_GOAL_. Reproduce all of the records below, substituting "Directive" for every occurrence of "Instruction" and leaving everything else unchanged.

_INPUT_.

+--

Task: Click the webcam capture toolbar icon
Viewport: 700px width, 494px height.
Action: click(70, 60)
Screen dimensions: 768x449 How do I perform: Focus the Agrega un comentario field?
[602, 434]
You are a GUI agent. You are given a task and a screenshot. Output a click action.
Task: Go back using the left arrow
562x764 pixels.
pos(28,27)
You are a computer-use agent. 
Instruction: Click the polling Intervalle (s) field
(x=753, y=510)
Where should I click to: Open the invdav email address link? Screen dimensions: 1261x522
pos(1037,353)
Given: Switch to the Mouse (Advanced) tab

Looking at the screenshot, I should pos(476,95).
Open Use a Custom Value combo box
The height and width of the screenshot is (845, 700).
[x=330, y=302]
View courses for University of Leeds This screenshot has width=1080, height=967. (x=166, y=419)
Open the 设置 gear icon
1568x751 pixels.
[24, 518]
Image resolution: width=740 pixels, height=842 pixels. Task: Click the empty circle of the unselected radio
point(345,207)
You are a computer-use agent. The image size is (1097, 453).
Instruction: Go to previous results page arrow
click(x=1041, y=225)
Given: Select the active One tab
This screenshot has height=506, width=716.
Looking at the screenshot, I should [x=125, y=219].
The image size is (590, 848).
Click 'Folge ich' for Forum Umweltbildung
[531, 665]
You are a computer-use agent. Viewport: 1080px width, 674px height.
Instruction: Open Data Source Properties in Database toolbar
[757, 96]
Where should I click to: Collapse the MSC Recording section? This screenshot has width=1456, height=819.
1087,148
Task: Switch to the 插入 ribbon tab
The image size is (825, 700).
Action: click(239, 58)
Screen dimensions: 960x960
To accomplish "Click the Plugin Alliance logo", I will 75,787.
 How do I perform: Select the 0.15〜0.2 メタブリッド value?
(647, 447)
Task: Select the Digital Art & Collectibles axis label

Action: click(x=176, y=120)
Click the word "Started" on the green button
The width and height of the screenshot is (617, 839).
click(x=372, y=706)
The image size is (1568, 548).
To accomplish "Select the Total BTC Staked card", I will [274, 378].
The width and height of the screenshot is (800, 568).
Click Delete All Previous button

+--

_RESPONSE TO THE TASK_.
Task: Click the webcam capture toolbar icon
Viewport: 700px width, 494px height.
Action: click(70, 60)
Screen dimensions: 768x449 How do I perform: Focus the Agrega un comentario field?
[602, 434]
You are a GUI agent. You are given a task and a screenshot. Output a click action.
Task: Go back using the left arrow
562x764 pixels.
pos(28,27)
You are a computer-use agent. 
Directive: Click the polling Intervalle (s) field
(x=753, y=510)
Where should I click to: Open the invdav email address link? Screen dimensions: 1261x522
pos(1037,353)
Given: Switch to the Mouse (Advanced) tab

Looking at the screenshot, I should pos(476,95).
Open Use a Custom Value combo box
The height and width of the screenshot is (845, 700).
[x=330, y=302]
View courses for University of Leeds This screenshot has width=1080, height=967. (x=166, y=419)
Open the 设置 gear icon
1568x751 pixels.
[24, 518]
Image resolution: width=740 pixels, height=842 pixels. Task: Click the empty circle of the unselected radio
point(345,207)
You are a computer-use agent. The image size is (1097, 453).
Directive: Go to previous results page arrow
click(x=1041, y=225)
Given: Select the active One tab
This screenshot has height=506, width=716.
Looking at the screenshot, I should [x=125, y=219].
The image size is (590, 848).
Click 'Folge ich' for Forum Umweltbildung
[531, 665]
You are a computer-use agent. Viewport: 1080px width, 674px height.
Directive: Open Data Source Properties in Database toolbar
[757, 96]
Where should I click to: Collapse the MSC Recording section? This screenshot has width=1456, height=819.
1087,148
Task: Switch to the 插入 ribbon tab
The image size is (825, 700).
Action: click(239, 58)
Screen dimensions: 960x960
To accomplish "Click the Plugin Alliance logo", I will 75,787.
 How do I perform: Select the 0.15〜0.2 メタブリッド value?
(647, 447)
Task: Select the Digital Art & Collectibles axis label

Action: click(x=176, y=120)
Click the word "Started" on the green button
The width and height of the screenshot is (617, 839).
click(x=372, y=706)
The image size is (1568, 548).
To accomplish "Select the Total BTC Staked card", I will [274, 378].
The width and height of the screenshot is (800, 568).
Click Delete All Previous button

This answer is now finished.